Task details – Everything from the line containing "The height and" through the last line of the data below is to be retyped exactly, apart from the pictures.

Given data –
__________________________________________________

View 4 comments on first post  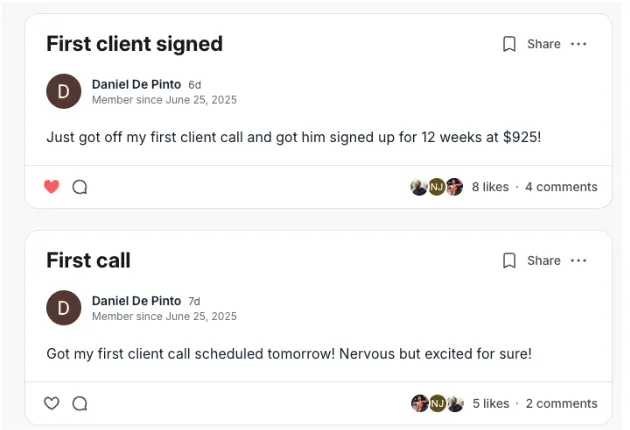click(561, 187)
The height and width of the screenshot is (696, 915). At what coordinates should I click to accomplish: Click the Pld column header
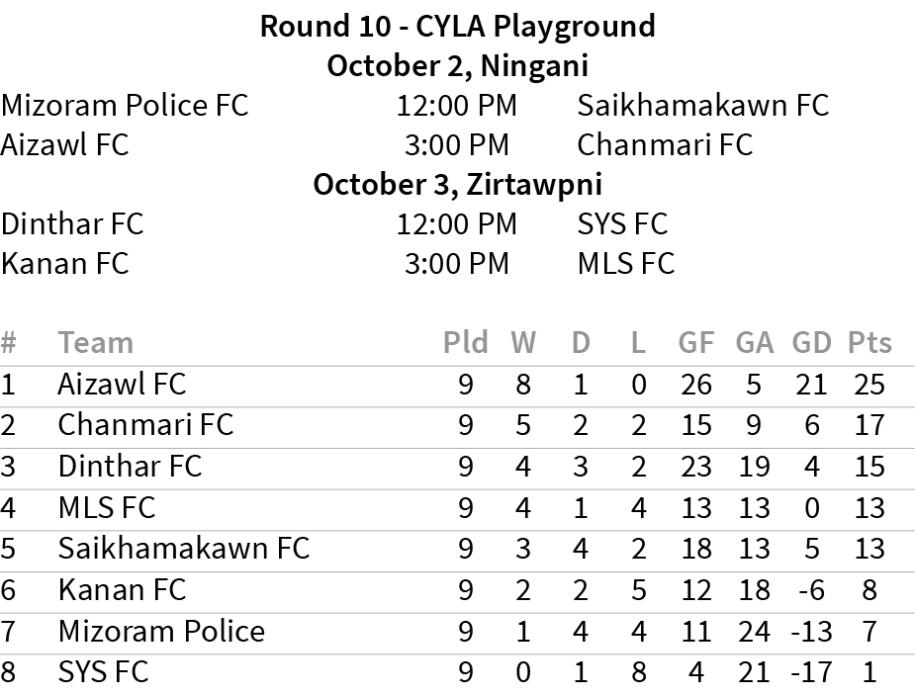point(465,342)
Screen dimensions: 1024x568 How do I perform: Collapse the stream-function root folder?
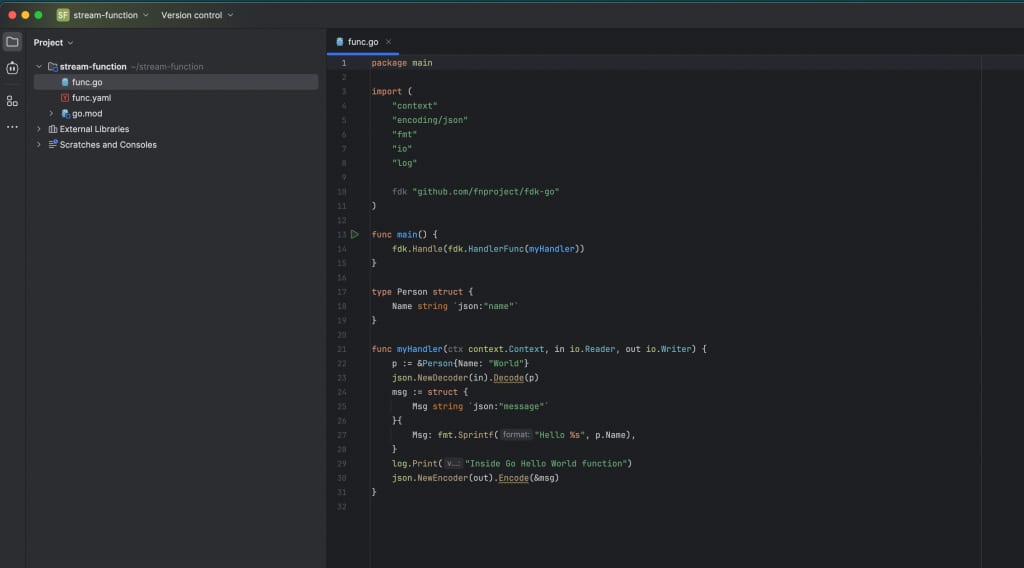pos(39,67)
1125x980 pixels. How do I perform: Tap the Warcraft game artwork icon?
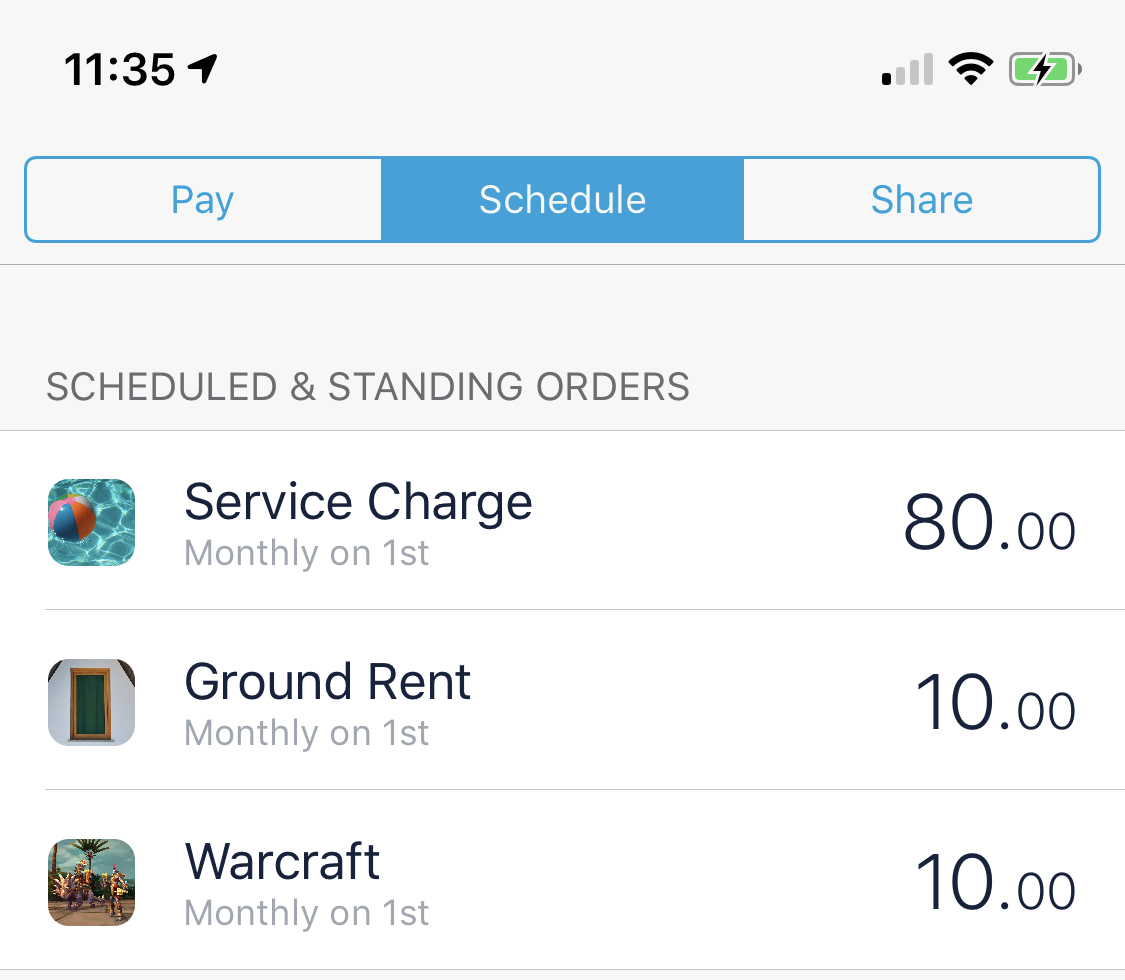(x=91, y=882)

__________________________________________________

Solution below –
The height and width of the screenshot is (696, 915). At what coordinates should I click to accomplish: Click the Pld column header
point(465,342)
Screen dimensions: 1024x568 How do I perform: Collapse the stream-function root folder?
pos(39,67)
1125x980 pixels. How do I perform: Tap the Warcraft game artwork icon?
(x=91, y=882)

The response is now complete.